### Exercise goal
The word "computer" occurs in some lines of the data. Return each such line.

**** Material for this exercise

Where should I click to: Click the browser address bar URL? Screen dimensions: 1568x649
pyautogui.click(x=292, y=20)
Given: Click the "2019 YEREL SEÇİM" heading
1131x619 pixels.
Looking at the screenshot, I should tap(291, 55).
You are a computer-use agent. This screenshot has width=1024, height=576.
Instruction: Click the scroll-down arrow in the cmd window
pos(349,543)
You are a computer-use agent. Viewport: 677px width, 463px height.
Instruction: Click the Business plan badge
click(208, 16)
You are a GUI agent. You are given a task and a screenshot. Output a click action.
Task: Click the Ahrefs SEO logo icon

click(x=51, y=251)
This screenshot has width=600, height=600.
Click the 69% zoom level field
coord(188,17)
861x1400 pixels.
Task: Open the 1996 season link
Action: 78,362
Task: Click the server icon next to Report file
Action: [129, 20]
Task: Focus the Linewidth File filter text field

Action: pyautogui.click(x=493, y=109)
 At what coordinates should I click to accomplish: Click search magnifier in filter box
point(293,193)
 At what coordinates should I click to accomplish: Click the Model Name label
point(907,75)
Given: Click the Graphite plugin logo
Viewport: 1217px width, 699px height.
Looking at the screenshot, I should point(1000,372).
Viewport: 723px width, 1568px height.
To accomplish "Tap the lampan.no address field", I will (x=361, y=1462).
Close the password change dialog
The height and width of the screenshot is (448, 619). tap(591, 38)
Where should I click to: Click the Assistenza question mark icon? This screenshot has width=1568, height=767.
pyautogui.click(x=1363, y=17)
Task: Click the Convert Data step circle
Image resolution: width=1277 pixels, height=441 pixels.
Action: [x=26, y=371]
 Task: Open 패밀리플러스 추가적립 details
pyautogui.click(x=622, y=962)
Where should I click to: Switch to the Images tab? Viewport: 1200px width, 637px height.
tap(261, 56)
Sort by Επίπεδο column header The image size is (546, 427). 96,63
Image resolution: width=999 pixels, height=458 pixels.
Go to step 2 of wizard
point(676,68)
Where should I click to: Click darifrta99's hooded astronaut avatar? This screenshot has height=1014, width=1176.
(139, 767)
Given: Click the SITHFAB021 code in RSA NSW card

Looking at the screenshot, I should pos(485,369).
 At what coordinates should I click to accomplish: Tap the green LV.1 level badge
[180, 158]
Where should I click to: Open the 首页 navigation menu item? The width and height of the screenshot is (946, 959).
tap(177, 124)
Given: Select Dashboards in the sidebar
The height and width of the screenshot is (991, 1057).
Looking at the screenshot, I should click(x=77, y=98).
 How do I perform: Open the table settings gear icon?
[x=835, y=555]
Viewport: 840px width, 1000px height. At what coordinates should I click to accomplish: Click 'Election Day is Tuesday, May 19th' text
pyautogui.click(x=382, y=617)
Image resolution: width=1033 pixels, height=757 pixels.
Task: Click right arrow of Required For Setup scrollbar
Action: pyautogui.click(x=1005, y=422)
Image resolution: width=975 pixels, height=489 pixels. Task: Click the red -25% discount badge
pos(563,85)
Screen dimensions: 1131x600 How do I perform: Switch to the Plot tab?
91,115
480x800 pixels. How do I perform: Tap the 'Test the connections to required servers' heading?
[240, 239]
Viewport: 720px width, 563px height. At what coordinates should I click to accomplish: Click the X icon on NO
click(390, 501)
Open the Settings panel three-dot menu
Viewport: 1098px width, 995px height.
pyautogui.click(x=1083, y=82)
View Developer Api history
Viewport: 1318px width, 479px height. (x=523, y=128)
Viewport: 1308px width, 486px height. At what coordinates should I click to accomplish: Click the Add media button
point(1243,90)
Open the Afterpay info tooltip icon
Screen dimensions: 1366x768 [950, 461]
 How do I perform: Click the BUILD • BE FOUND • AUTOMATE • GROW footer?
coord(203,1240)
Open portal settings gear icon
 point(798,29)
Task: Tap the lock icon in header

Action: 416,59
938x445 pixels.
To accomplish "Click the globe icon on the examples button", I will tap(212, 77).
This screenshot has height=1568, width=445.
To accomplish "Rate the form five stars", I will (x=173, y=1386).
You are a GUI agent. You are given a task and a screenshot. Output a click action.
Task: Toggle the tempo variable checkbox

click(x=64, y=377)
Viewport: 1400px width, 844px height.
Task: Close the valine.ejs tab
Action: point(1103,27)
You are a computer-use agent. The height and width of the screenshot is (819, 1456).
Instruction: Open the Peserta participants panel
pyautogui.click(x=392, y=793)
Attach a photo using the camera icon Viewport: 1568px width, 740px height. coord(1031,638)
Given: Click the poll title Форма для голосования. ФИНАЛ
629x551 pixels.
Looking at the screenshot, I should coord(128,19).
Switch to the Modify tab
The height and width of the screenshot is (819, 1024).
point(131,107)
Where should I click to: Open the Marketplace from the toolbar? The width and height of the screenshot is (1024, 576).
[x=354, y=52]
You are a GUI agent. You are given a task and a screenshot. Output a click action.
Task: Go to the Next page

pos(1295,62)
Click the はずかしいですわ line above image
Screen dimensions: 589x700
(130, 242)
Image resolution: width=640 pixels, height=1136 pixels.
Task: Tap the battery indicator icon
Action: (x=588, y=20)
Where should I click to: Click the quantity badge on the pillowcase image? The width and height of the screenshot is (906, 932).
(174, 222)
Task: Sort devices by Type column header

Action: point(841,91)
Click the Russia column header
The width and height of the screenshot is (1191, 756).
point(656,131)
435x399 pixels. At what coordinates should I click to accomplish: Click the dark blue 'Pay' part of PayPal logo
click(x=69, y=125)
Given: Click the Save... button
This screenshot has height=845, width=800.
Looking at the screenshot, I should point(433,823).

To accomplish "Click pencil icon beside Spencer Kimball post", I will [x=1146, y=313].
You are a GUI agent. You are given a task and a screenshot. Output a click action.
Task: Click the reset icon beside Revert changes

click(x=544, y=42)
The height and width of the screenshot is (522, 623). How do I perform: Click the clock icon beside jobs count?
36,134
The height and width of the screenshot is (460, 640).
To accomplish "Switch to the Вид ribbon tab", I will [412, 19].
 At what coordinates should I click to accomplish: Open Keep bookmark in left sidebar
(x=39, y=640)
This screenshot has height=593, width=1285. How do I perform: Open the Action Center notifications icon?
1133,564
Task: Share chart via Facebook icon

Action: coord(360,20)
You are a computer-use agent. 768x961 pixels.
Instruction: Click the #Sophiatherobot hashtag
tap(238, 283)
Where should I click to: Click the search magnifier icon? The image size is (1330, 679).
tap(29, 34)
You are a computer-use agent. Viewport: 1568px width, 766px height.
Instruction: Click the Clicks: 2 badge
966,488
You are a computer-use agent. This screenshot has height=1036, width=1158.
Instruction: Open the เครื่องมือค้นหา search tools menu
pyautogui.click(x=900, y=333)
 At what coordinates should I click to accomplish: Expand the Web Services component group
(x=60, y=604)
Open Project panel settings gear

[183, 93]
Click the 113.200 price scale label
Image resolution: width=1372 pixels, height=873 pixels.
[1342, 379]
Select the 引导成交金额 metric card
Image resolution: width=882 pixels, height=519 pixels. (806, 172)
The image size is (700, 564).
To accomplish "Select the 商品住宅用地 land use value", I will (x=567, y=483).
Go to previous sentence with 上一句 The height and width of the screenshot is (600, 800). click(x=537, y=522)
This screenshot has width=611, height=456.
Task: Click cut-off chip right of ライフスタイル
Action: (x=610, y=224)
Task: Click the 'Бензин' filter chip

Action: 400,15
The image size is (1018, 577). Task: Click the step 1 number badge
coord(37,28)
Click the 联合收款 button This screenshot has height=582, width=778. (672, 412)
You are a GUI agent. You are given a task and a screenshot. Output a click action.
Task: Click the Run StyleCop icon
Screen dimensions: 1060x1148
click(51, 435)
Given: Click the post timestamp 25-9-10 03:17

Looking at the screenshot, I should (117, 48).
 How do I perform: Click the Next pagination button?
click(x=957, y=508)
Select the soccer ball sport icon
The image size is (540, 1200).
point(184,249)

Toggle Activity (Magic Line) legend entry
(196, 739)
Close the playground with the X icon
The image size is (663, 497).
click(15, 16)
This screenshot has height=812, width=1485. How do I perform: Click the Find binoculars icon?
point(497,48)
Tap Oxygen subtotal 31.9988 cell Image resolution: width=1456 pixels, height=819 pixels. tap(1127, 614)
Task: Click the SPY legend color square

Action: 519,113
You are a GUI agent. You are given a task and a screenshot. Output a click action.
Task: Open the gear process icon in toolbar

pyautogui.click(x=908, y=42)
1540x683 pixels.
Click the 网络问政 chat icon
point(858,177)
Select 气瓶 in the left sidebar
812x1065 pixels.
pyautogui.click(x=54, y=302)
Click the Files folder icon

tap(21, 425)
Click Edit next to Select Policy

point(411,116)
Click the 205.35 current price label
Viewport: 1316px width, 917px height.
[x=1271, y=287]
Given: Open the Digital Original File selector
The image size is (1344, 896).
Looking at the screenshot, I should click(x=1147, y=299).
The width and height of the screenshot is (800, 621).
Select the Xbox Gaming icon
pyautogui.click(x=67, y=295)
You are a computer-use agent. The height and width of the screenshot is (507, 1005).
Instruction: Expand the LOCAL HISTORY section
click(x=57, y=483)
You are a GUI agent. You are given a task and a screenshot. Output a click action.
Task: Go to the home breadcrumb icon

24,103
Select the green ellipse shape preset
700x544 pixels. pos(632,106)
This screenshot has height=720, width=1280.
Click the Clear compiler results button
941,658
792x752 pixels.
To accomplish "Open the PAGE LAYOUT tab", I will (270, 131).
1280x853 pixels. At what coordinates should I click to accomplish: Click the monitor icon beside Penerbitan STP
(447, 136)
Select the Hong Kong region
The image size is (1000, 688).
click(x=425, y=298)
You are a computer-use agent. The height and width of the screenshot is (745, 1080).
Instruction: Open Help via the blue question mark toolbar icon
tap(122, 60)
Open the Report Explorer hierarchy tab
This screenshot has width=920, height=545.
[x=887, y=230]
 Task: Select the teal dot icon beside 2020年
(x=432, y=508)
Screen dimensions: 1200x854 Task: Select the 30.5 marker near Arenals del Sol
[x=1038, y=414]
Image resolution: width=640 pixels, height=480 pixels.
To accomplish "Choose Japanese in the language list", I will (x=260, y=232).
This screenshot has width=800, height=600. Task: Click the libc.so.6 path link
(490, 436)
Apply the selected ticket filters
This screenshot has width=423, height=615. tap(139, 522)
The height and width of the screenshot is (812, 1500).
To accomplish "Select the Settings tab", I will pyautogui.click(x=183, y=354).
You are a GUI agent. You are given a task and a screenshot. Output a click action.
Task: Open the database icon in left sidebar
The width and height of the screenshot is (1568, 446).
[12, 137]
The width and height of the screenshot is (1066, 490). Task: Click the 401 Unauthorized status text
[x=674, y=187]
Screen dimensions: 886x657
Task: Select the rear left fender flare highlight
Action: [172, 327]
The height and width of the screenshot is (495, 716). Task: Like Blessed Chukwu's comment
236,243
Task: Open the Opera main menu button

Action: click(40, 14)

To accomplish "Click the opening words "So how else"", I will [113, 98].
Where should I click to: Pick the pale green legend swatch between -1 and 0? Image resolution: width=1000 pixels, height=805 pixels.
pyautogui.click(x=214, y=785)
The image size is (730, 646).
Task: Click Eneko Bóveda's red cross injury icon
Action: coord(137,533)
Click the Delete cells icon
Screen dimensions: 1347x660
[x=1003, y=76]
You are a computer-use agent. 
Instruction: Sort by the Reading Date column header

********

### Output of the exercise
You are a computer-use agent. This screenshot has width=1024, height=576.
You are a computer-use agent. Viewport: 677px width, 463px height.
You are a computer-use agent. The height and width of the screenshot is (819, 1456).
You are a computer-use agent. 768x961 pixels.
You are a computer-use agent. Viewport: 1568px width, 766px height.
You are a computer-use agent. This screenshot has height=1036, width=1158.
You are a computer-use agent. The height and width of the screenshot is (507, 1005).
You are a computer-use agent. The height and width of the screenshot is (745, 1080).
You are a computer-use agent. 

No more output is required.